The lieutenant eased back into his seat and stared at Grave Digger appraisingly. The upward glow from the green-shaded desk lamp gave his face a gangrenous hue.

‘Same old Jones,’ he said. ‘We’ve been missing you, man.’

‘Can’t keep a good man down,’ Coffin Ed Johnson said from behind.

It was Grave Digger’s first night back on duty since he had been shot up by one of Benny Mason’s hired guns in the caper resulting from the loss of a shipment of heroin. He had been in the hospital for three months fighting a running battle with death, and he had spent three months at home convalescing. Other than for the bullet scars hidden beneath his clothes and the finger-size scar obliterating the hairline at the base of his skull where the first bullet had burned off the hair, he looked much the same. Same dark brown lumpy face with the slowly smoldering reddish-brown eyes; same big, rugged, loosely knit frame of a day laborer in a steel mill; same dark, battered felt hat worn summer and winter perched on the back of his head; same rusty black alpaca suit showing the bulge of the long-barreled, nickel-plated, brasslined .38 revolver on a .44 frame made to his own specifications resting in its left-side shoulder sling. As far back as Lieutenant Anderson could remember, both of them, his two ace detectives with their identical big hard-shooting, head-whipping pistols, had always looked like two hog farmers on a weekend in the Big Town.

‘I just hope it hasn’t left you on the quick side,’ Lieutenant Anderson said softly.

Coffin Ed’s acid-scarred face twitched slightly, the patches of grafted skin changing shape. ‘I dig you, Lieutenant,’ he said gruffly. ‘You mean on the quick side like me.’ His jaw knotted as he paused to swallow. ‘Better to be quick than dead.’

The lieutenant turned to stare at him, but Grave Digger looked straight ahead. Four years previous a hoodlum had thrown a glass of acid into Coffin Ed’s face.
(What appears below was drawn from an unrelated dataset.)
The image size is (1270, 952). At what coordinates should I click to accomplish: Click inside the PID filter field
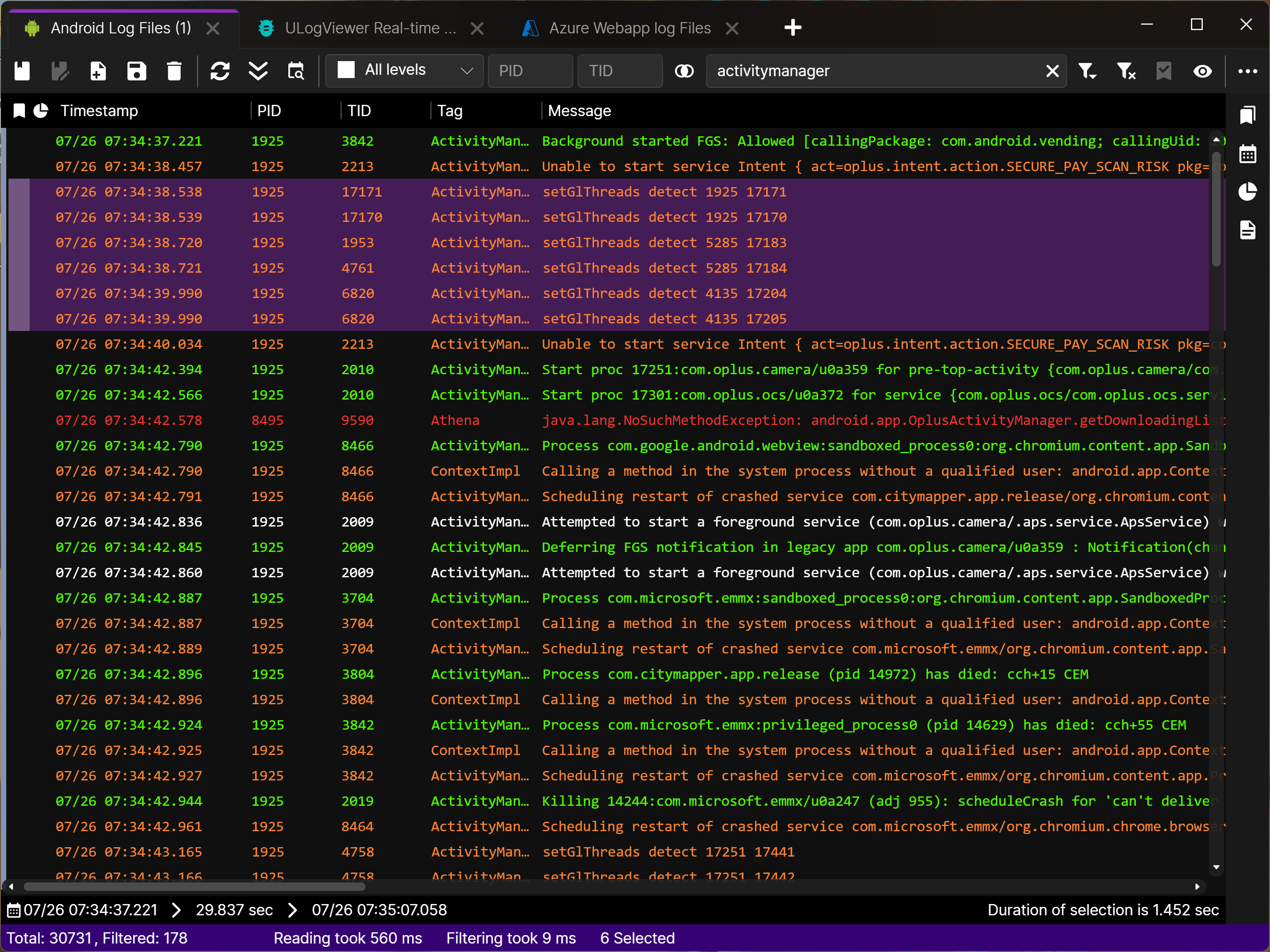[529, 71]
Afterwards he had earned the reputation of being quick on the trigger.

‘You don’t have to apologize,’ Grave Digger said roughly. ‘You’re not getting paid to get killed.’
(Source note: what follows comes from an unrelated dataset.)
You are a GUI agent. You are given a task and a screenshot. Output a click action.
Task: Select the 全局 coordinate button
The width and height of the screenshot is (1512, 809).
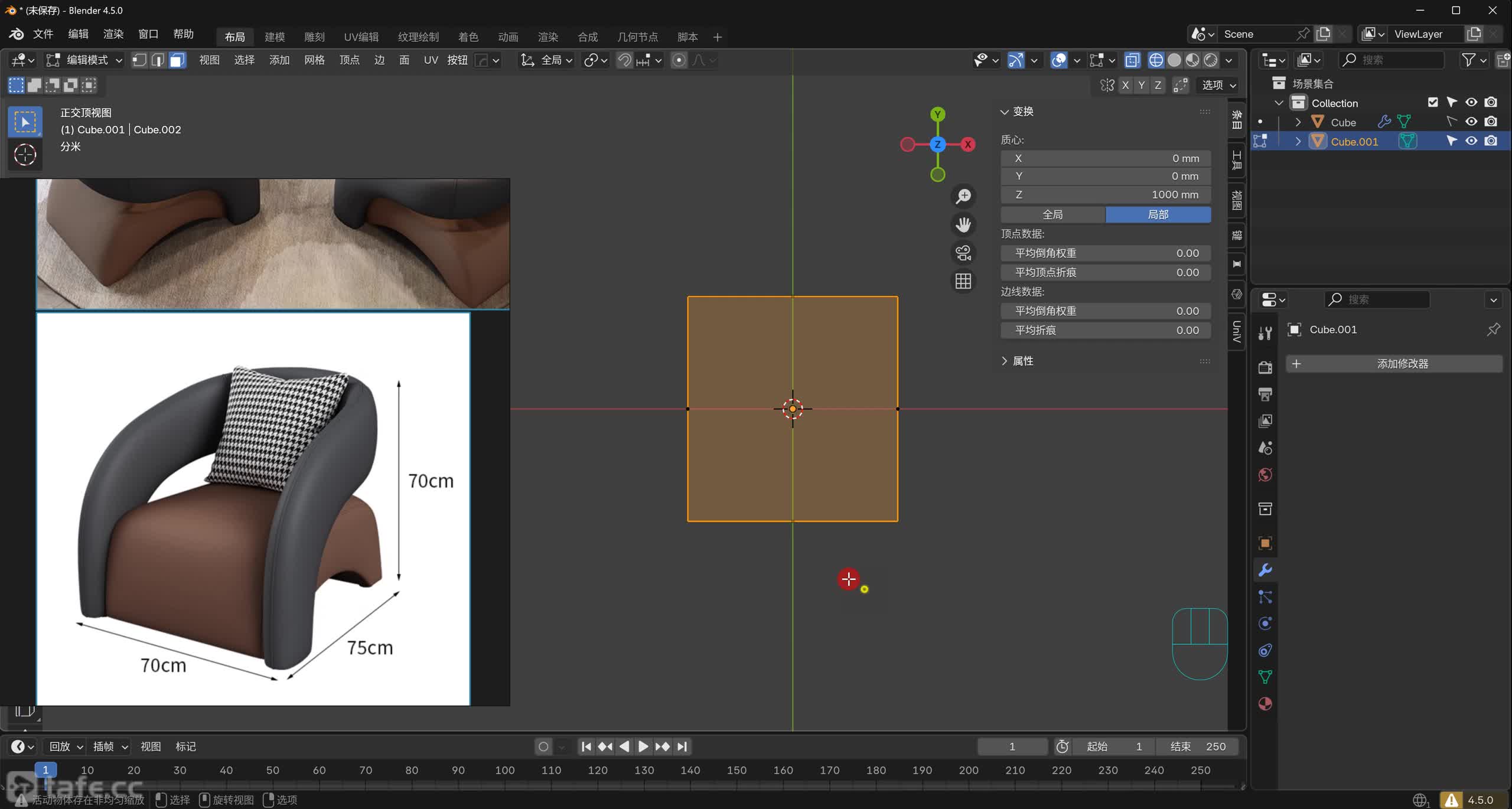click(x=1052, y=214)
In the green light Lieutenant Anderson’s face turned slightly purple. ‘Well, hell,’ he said defensively. ‘I’m on your side. I know what you’re up against here in Harlem. I know your beat. It’s my beat too. But the commissioner feels you’ve killed too many people in this area –’ He held up his hand to ward off an interruption. ‘Hoodlums, I know – dangerous hoodlums – and you killed in self-defence. But you’ve been on the carpet a number of times and a short time ago you had three months’ suspensions. Newspapers have been yapping about police brutality in Harlem and now various civic bodies have taken up the cry.’

‘It’s the white men on the force who commit the pointless brutality,’ Coffin Ed grated. ‘Digger and me ain’t trying to play tough.’

‘We are tough,’ Grave Digger said.

Lieutenant Anderson shifted the papers on the desk and looked down at his hands. ‘Yes, I know, but they’re going to drop it on you two – if they can. You know that as well as I do. All I’m asking is to play it safe, from the police side. Don’t take any chances, don’t make any arrests until you have the evidence, don’t use force unless in self-defence, and above all don’t shoot anyone unless it’s the last resort.’

‘And let the criminals go,’ Coffin Ed said.